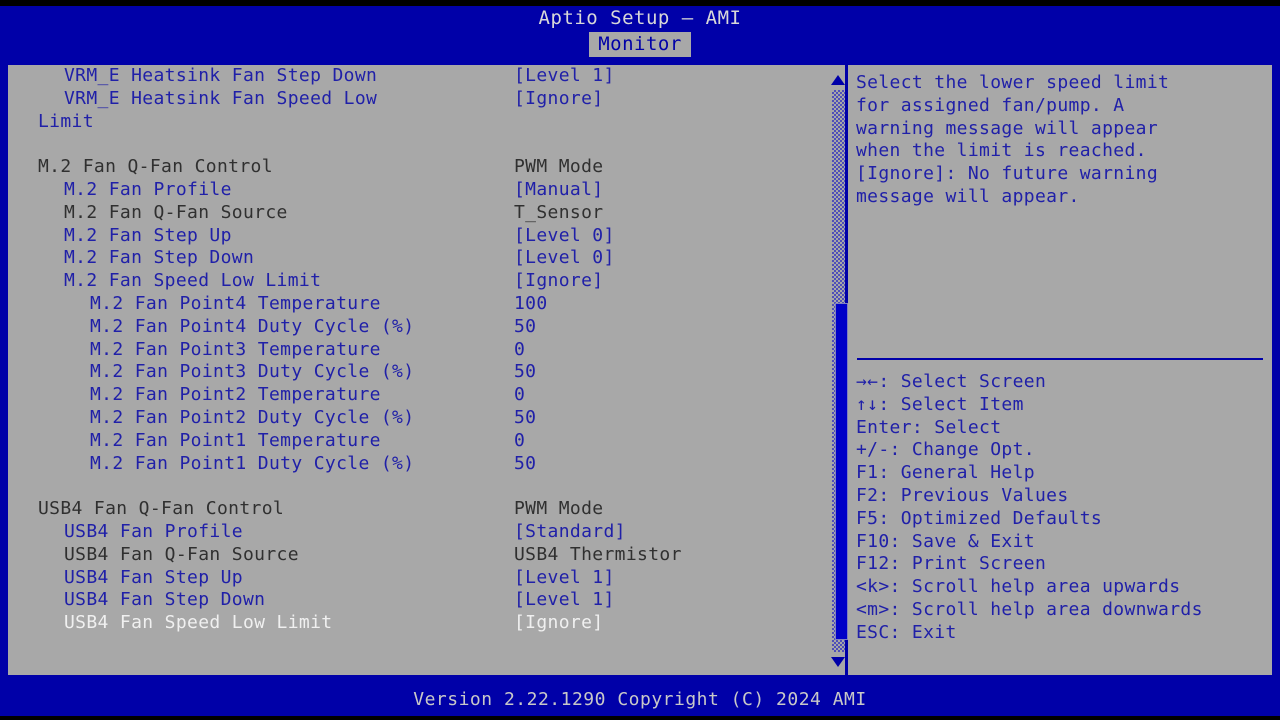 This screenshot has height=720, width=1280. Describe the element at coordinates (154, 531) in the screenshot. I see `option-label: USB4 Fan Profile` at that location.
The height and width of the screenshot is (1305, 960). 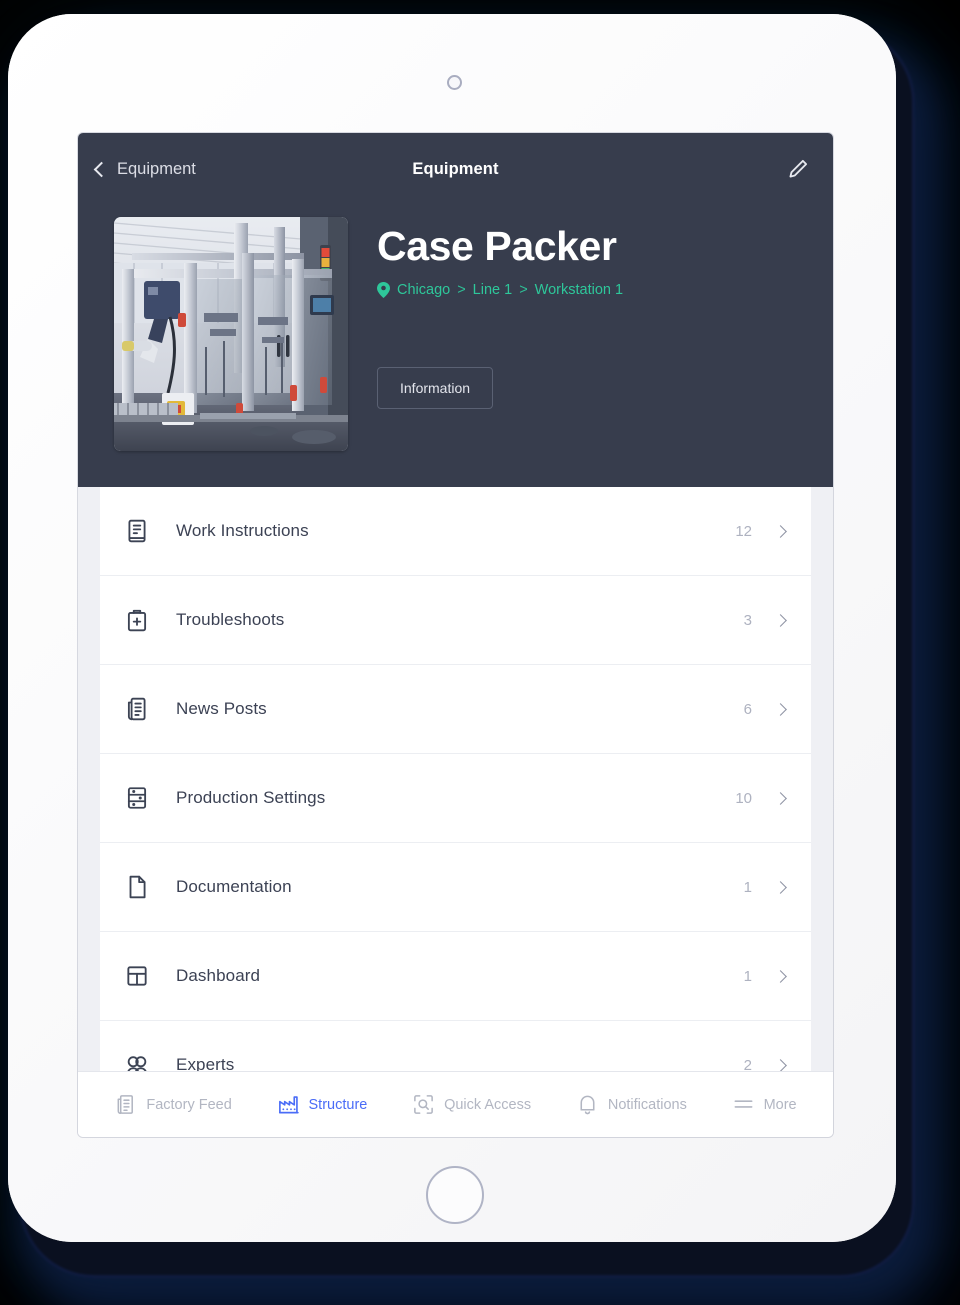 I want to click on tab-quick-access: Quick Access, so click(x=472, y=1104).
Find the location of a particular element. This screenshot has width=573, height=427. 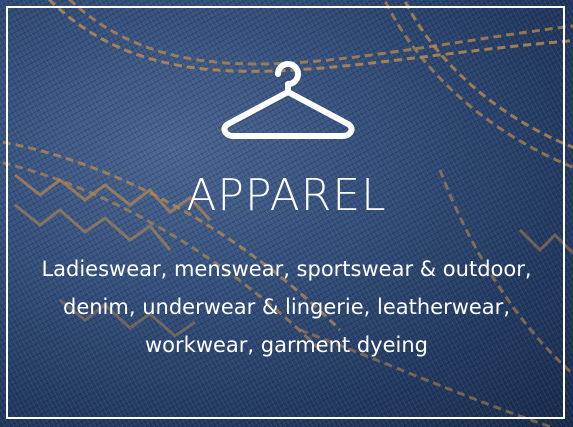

---

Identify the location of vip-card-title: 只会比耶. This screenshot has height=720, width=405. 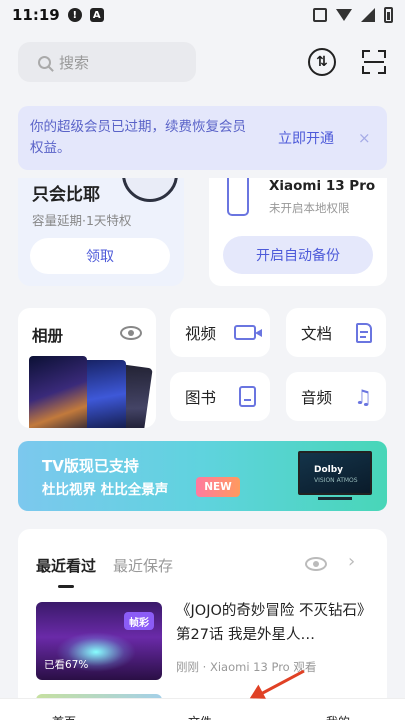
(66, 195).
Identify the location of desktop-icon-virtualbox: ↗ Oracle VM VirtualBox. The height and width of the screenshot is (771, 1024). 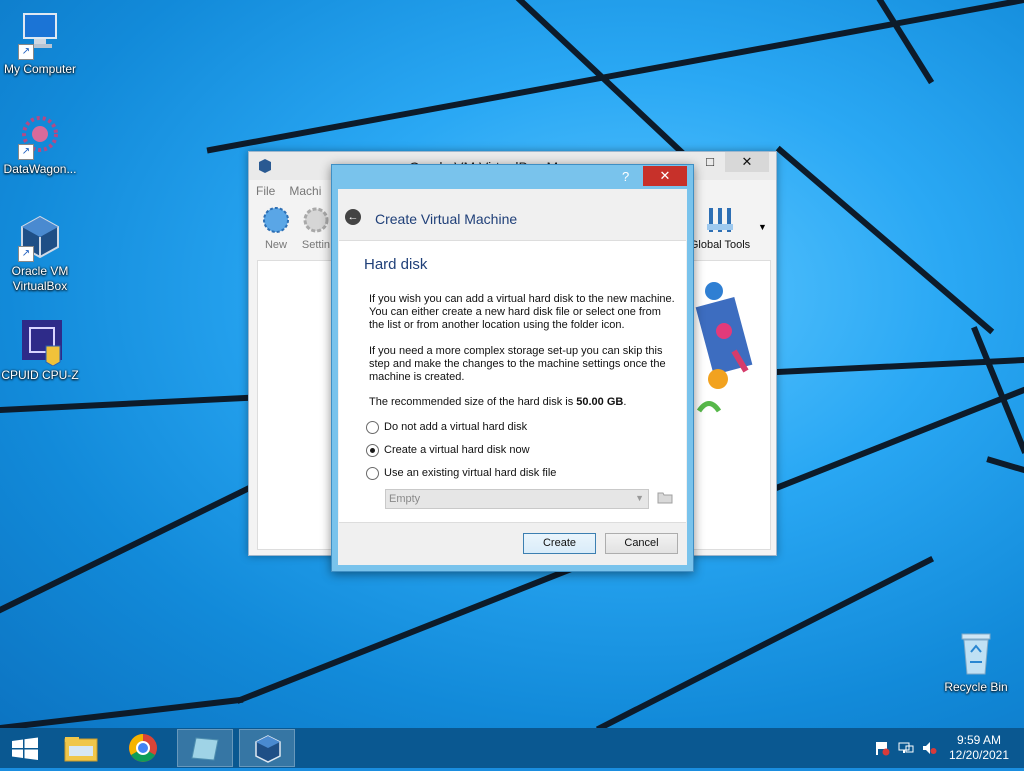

Problem description. Rewrite the data from the line with "Identify the location of vip-card-title: 只会比耶." up to and including the line with "Identify the location of desktop-icon-virtualbox: ↗", replacing "screenshot" with "image" and changing nothing else. Leave the pictures out.

Solution.
Identify the location of vip-card-title: 只会比耶. This image has height=720, width=405. 
(66, 195).
Identify the location of desktop-icon-virtualbox: ↗ Oracle VM VirtualBox. The height and width of the image is (771, 1024). 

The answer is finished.